After receiving 2 (almost consecutive) slaps on my face, it's quite astonishing that I'm still standing. Wobbly maybe, but moving along. Despite the nausea and sickening numbness in my head, I have to give more credit to my own courage.
My brain hasn't been able to stop thinking, reasoning, pondering these "happenings" over and over. As much as I tried to appease my emotions initially, it seemed that the more more I chew over them, the angrier I got. I won't blame anyone for what had happened, it was the result of several factual elements that lead to it. No, in the end, I grew angrier towards myself, for noticing the signals, brushing them away in hopes that it will dissipate eventually, and letting them simmer, until a point where nothing can be done to amend. Again, I was too gullible.
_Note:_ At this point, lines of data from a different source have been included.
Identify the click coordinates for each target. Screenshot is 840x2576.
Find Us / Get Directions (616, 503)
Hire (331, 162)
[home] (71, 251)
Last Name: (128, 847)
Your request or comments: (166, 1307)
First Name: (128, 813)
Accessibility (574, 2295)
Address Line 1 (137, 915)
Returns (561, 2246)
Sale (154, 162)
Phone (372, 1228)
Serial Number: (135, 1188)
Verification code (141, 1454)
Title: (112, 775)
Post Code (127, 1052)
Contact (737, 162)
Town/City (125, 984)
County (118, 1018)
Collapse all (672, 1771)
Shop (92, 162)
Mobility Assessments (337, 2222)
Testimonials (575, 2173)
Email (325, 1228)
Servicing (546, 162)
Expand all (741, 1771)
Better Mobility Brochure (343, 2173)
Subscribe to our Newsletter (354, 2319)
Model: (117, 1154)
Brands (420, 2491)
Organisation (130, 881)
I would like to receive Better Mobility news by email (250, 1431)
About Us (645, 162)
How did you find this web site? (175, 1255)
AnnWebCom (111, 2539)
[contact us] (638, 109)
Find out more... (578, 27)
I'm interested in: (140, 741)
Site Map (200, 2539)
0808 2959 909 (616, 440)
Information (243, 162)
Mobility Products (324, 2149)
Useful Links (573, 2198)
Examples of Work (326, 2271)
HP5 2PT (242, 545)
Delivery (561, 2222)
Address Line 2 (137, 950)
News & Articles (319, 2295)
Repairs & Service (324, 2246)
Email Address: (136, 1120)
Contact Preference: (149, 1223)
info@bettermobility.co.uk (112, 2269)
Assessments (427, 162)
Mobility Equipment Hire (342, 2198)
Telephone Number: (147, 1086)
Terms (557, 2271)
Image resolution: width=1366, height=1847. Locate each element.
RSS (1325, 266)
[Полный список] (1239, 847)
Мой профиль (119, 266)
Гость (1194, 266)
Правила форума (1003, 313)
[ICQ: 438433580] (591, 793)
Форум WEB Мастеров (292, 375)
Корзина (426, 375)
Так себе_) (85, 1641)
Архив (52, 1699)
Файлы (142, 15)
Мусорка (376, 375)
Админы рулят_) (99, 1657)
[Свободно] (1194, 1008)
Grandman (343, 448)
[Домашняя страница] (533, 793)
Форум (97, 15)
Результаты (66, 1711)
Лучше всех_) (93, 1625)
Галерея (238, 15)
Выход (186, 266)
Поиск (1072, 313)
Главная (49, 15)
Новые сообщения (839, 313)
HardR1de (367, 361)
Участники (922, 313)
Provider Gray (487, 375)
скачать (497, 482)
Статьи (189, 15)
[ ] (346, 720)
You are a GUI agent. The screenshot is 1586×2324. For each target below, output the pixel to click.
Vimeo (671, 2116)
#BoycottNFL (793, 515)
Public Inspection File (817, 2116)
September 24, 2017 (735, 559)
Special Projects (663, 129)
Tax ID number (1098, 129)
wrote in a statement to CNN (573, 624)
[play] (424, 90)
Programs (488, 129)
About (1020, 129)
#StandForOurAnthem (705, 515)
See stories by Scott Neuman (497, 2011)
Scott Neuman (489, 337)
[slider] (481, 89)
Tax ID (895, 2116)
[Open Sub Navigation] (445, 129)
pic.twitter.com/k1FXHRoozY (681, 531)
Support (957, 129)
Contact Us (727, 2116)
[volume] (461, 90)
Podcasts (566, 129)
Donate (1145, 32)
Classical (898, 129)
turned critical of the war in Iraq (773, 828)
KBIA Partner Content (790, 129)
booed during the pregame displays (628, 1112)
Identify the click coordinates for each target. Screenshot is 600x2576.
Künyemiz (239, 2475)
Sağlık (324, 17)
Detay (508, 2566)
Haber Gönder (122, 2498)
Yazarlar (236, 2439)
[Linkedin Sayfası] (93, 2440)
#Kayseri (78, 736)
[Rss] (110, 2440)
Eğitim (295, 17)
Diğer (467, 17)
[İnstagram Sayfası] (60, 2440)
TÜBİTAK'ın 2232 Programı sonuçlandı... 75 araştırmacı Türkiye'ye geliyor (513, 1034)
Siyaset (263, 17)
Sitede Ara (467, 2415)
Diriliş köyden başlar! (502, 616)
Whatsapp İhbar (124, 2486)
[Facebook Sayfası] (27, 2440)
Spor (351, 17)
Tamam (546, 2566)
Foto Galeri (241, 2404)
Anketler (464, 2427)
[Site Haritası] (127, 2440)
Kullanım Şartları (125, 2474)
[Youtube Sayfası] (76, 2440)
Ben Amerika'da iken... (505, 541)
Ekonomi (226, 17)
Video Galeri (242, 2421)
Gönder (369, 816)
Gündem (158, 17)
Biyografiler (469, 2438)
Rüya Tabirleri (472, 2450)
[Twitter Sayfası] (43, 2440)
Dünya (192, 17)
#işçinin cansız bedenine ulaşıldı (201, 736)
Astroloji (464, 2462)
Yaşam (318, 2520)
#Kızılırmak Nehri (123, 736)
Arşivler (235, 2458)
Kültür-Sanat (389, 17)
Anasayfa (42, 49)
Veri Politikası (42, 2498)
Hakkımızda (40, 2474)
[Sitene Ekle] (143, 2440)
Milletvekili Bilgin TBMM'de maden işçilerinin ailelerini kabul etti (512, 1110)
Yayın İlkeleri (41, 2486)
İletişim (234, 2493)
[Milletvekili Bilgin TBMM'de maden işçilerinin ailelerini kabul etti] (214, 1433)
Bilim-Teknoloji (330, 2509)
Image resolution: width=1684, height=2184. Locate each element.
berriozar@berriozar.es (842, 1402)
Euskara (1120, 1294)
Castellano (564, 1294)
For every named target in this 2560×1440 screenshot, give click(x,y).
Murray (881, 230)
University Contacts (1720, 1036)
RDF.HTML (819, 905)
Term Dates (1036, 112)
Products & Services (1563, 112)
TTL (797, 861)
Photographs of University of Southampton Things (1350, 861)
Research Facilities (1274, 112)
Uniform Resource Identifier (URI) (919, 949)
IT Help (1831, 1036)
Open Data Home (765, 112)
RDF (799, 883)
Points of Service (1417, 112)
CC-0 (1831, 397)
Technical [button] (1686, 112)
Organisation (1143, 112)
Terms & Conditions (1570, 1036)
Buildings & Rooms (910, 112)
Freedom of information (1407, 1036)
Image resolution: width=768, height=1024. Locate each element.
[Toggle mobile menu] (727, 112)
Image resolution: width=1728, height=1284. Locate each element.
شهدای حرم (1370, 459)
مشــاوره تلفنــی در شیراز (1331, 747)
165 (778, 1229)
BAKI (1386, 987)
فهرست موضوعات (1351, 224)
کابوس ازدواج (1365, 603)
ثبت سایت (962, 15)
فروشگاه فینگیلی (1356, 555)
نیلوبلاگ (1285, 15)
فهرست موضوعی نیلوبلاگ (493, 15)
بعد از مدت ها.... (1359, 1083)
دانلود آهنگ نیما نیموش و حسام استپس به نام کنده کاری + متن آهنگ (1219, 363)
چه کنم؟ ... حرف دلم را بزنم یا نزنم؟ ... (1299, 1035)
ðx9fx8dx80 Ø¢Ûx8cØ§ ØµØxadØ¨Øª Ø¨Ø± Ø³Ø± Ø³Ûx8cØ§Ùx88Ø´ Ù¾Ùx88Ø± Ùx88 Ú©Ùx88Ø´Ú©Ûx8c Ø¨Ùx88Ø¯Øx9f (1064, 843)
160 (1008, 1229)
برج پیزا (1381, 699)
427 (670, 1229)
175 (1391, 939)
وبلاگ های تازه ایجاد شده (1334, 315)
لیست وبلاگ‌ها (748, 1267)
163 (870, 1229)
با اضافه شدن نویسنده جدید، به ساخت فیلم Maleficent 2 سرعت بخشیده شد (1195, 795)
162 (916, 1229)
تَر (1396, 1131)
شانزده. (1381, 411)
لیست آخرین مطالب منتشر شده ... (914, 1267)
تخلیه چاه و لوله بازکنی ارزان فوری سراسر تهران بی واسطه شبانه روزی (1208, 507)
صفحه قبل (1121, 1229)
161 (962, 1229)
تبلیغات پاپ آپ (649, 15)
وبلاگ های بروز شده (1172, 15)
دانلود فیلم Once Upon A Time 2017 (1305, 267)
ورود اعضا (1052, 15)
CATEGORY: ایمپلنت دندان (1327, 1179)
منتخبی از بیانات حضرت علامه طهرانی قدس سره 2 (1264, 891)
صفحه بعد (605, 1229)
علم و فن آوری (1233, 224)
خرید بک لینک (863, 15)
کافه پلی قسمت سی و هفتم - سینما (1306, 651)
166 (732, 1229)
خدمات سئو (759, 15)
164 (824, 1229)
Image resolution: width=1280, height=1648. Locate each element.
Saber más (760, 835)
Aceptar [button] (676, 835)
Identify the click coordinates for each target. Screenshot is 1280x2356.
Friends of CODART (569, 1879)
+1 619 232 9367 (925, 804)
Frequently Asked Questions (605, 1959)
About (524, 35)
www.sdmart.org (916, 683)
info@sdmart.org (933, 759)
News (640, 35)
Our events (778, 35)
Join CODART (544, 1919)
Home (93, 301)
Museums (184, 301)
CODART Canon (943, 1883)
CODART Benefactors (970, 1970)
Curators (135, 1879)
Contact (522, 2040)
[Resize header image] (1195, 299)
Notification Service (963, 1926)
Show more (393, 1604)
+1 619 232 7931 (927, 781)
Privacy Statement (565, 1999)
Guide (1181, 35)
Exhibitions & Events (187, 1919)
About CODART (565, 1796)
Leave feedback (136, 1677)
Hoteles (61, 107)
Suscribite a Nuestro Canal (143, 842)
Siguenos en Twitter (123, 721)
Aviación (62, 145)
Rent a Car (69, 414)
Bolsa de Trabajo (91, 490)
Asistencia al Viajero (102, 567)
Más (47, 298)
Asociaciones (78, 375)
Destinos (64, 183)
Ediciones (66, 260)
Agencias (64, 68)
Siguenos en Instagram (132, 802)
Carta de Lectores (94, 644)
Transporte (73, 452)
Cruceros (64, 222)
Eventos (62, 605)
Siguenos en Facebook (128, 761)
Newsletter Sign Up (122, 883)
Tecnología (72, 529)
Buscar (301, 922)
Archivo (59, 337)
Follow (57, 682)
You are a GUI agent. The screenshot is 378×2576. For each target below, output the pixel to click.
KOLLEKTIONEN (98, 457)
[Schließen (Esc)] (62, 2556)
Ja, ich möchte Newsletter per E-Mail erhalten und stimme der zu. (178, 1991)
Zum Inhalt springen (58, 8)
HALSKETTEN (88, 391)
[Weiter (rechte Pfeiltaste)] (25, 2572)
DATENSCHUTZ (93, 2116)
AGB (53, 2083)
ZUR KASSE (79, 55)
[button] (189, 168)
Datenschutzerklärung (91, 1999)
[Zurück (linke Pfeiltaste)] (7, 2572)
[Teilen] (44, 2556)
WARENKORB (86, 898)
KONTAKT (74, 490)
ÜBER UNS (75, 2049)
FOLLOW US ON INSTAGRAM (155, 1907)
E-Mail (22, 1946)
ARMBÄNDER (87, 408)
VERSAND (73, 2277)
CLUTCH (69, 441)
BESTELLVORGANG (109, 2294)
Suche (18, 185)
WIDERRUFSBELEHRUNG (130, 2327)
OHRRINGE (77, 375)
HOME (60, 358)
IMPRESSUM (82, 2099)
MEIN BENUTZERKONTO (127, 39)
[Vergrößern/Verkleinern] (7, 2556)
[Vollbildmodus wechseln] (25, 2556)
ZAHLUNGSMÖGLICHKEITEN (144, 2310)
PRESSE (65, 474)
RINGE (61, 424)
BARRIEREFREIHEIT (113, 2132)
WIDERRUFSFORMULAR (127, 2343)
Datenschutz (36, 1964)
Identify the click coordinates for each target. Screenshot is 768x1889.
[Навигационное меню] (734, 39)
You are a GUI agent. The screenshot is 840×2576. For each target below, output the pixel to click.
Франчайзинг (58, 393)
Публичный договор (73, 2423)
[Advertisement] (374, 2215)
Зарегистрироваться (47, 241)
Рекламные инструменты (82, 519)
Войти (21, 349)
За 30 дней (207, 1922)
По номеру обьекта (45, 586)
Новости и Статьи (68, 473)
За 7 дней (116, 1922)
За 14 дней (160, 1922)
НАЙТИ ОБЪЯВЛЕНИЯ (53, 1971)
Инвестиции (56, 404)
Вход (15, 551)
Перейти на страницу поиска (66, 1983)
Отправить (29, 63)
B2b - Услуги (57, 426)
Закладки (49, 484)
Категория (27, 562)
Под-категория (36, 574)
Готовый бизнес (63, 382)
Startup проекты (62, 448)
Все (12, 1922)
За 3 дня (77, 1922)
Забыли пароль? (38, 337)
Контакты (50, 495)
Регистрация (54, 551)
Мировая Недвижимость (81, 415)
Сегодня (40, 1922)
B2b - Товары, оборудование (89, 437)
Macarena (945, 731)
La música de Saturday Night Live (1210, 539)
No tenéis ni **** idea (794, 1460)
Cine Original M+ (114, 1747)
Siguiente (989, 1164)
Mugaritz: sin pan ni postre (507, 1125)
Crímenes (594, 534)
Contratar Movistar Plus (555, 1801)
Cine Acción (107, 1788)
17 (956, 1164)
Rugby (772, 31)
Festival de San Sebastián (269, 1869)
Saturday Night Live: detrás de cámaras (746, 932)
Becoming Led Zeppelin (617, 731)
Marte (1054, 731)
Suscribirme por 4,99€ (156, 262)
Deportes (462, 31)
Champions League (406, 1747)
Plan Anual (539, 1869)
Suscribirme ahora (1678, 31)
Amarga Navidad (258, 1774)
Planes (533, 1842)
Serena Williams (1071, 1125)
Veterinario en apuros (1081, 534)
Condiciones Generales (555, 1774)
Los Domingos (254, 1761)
And these slaps served well as brutal, yet alarming, wake up calls.
For the last several months, I have dreamed of and lived in a false illusion. A mirage too beautiful and enchanting to pull myself away from. I didn't want to wake up either, for I was too addicted by its poison that restrained me from observing the reality around me. I was drowned in the whirlpool of fake
happiness; not only had I lost my senses, but I've lost myself in it as well.
Now I'm back to the beginning, to where I originally left off. I even learned to appreciate those (hopefully temporary) pains. Was it necessary to be til this extent? Well... maybe not, but it was definitely effective, and I've always preferred stronger/faster doses.
I don't regret any of this, it wasn't an erroneous choice. I will not lament over
woulda coulda shouldas. It was all part of the game, a big gamble with too much of myself at stake. But I set my own instructions and I followed them faithfully, so it's only fair that I face the consequences according to rules.
Doesn't matter that it didn't turn out the way I dreamed of. I'm sure I wouldn't want it to be any other way. I'm calm enough now to hold myself rational, logical, pragmatic, tempered. Reality is reminding my head to focus on being who I am, to listen to the callings that would make me happy, to seek for what I've wanted, and to selfishly spoil myself rotten again.
So I'm going to keep myself busy with all the new down-to-earth assignments. However, I still won't stop my heart from dreaming and being romantic. I will continue to love over to be loved. Because that's how I am, that's what I believe, that's how I choose to live and dream my life.